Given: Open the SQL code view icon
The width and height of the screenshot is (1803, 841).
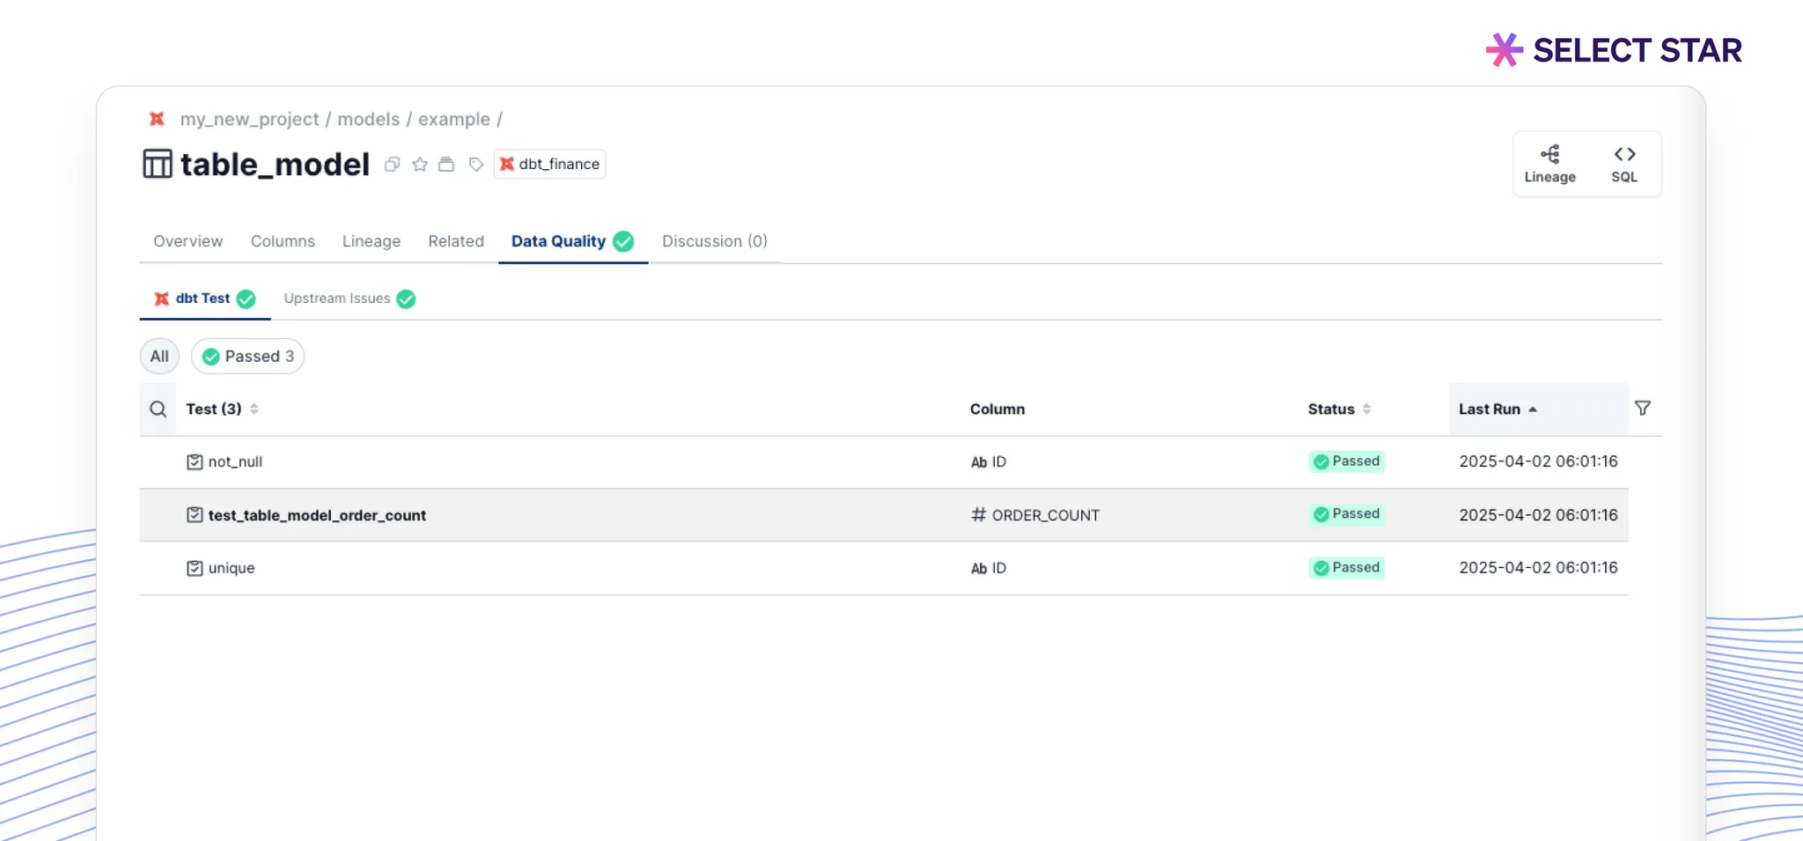Looking at the screenshot, I should (x=1624, y=164).
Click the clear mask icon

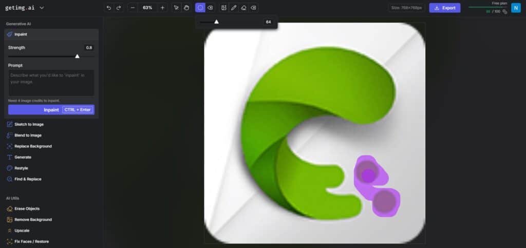(x=210, y=8)
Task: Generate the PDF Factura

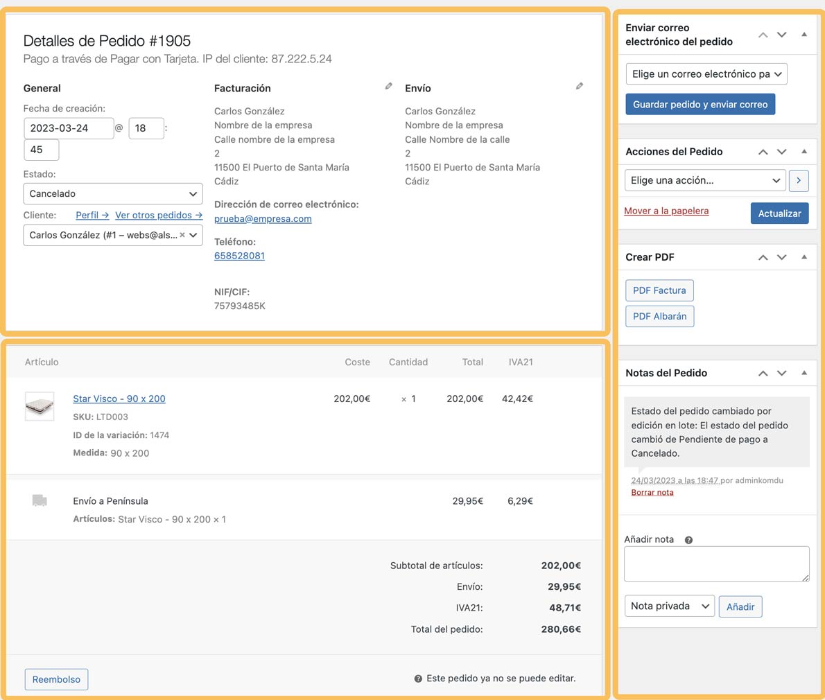Action: coord(659,290)
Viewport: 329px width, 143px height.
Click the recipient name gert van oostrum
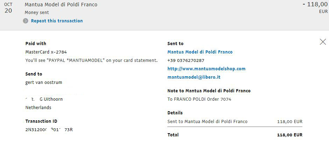[x=44, y=83]
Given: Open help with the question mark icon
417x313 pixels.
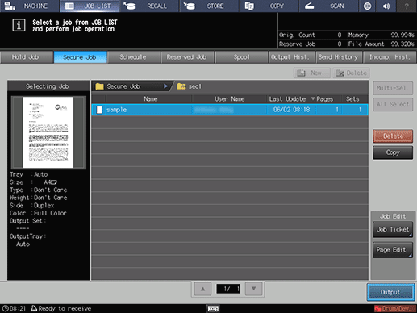Looking at the screenshot, I should pos(407,6).
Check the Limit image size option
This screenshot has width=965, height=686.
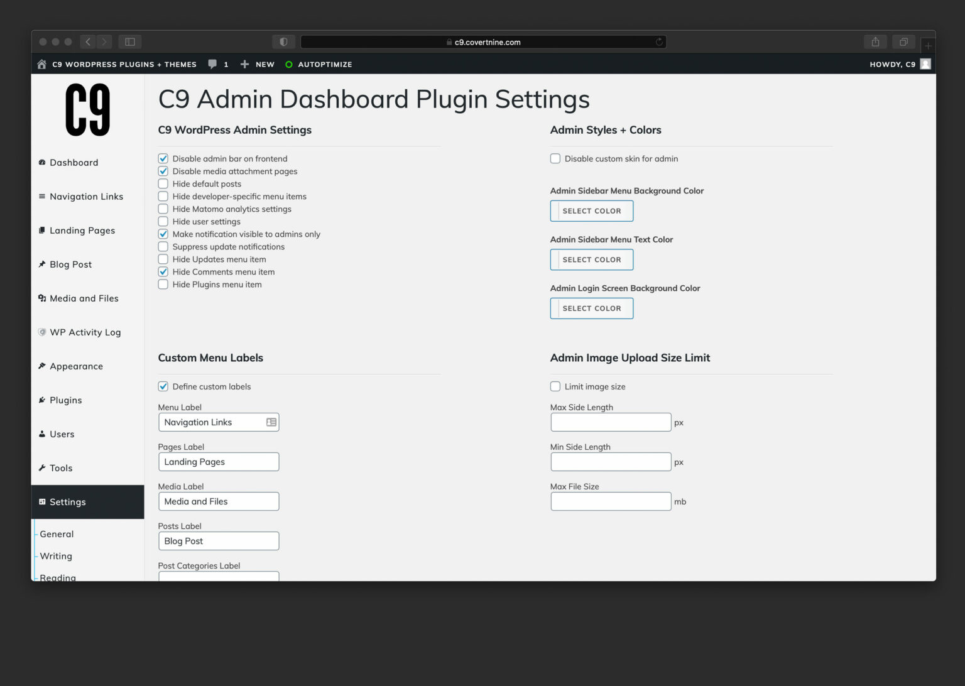pyautogui.click(x=555, y=386)
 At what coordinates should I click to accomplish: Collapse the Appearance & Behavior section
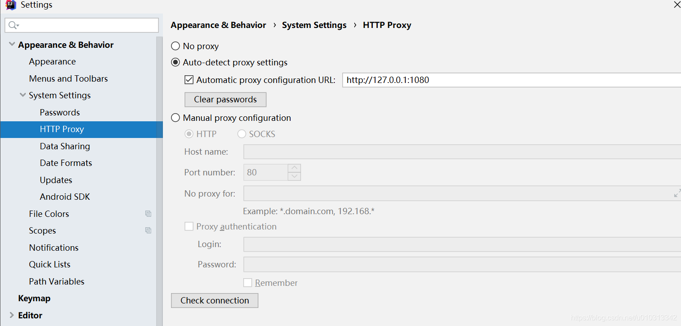(x=11, y=44)
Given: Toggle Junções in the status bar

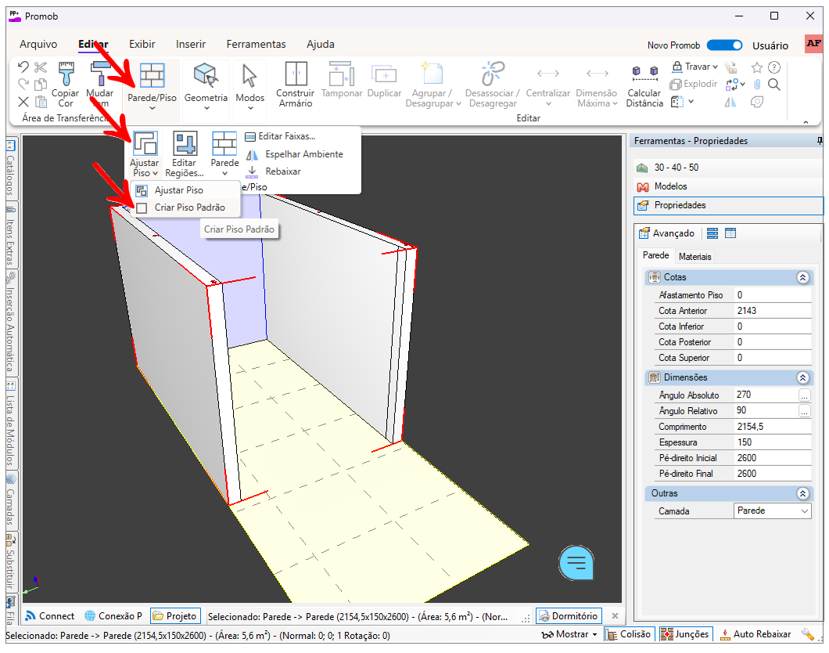Looking at the screenshot, I should [x=685, y=634].
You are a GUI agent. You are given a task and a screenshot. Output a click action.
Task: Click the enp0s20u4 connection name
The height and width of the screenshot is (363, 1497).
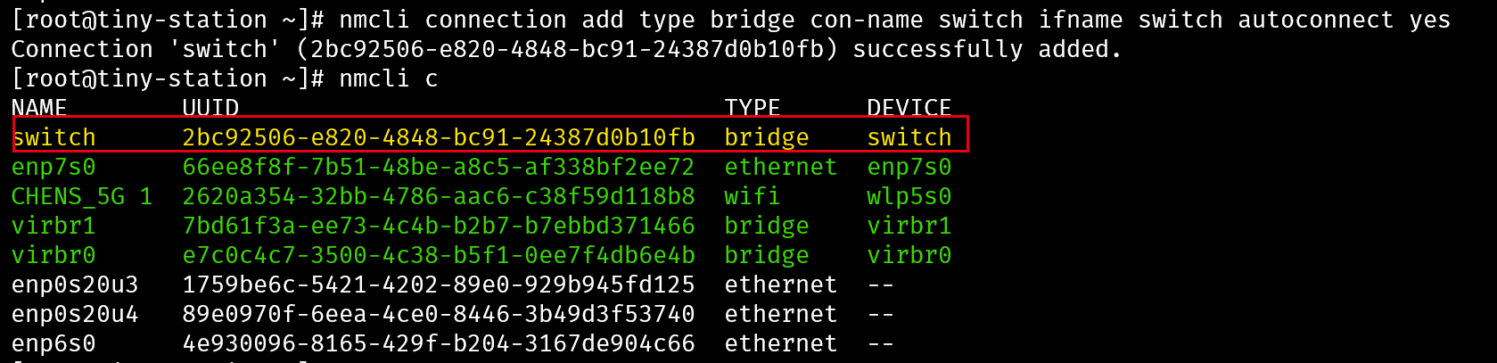tap(75, 314)
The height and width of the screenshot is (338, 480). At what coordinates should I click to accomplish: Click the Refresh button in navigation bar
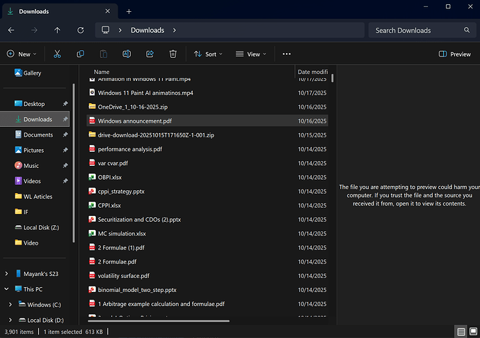[x=81, y=30]
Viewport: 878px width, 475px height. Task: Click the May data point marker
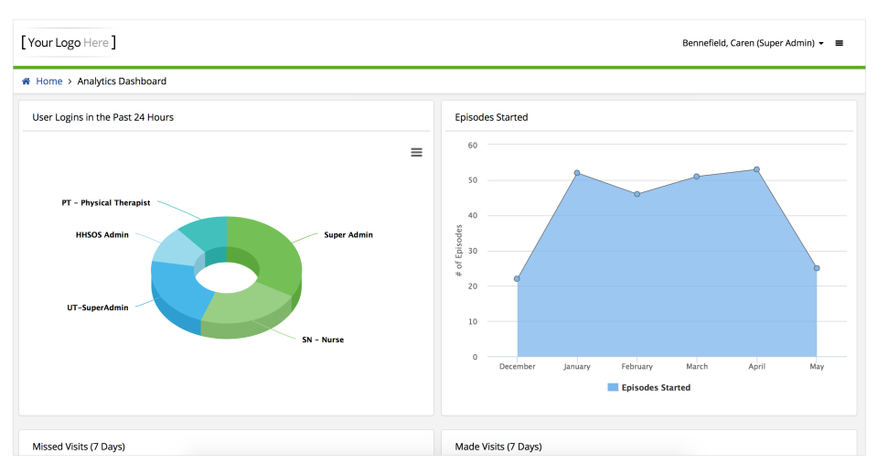tap(817, 268)
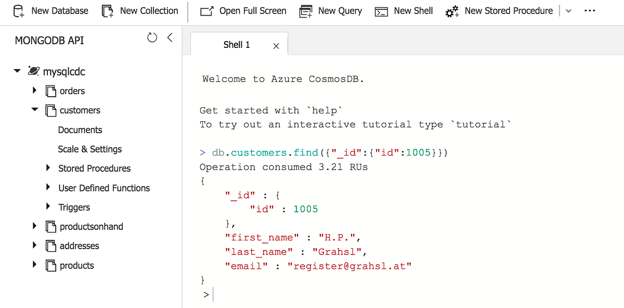Create a New Database
The image size is (624, 308).
(x=50, y=10)
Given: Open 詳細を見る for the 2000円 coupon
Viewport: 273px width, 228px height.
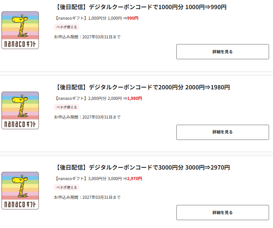Looking at the screenshot, I should tap(222, 132).
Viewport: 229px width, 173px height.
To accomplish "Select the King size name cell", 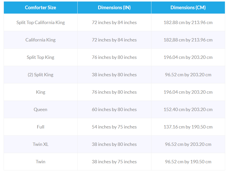I will (x=40, y=92).
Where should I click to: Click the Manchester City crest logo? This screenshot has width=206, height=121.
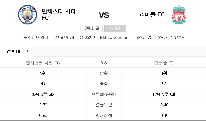(x=27, y=15)
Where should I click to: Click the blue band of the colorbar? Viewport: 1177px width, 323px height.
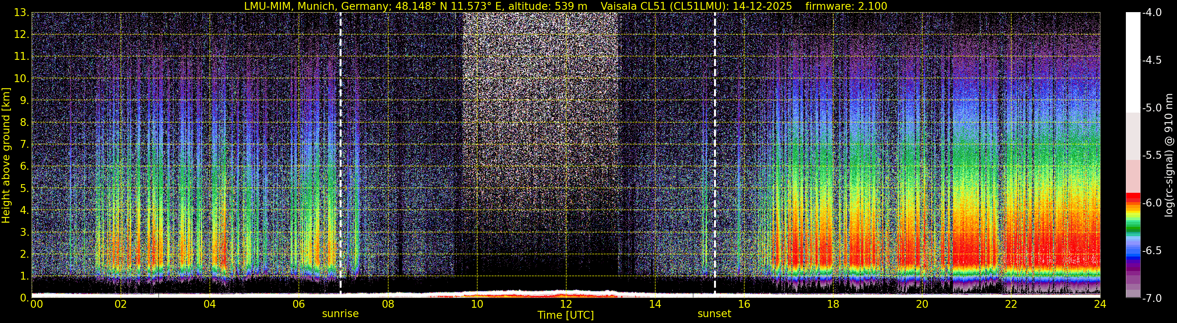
────
_Exercise aim:_
Quote, please, every line of the material above from its start through the line that has "Given: Open help with the question mark icon", reproducing the words exactly and dropping any images.

_Solution to this task:_
Given: Open the SQL code view icon
The width and height of the screenshot is (1803, 841).
Looking at the screenshot, I should (x=1624, y=164).
Click the clear mask icon

(x=210, y=8)
Task: Generate the PDF Factura

Action: coord(659,290)
Viewport: 329px width, 143px height.
Click the recipient name gert van oostrum
[x=44, y=83]
Given: Open help with the question mark icon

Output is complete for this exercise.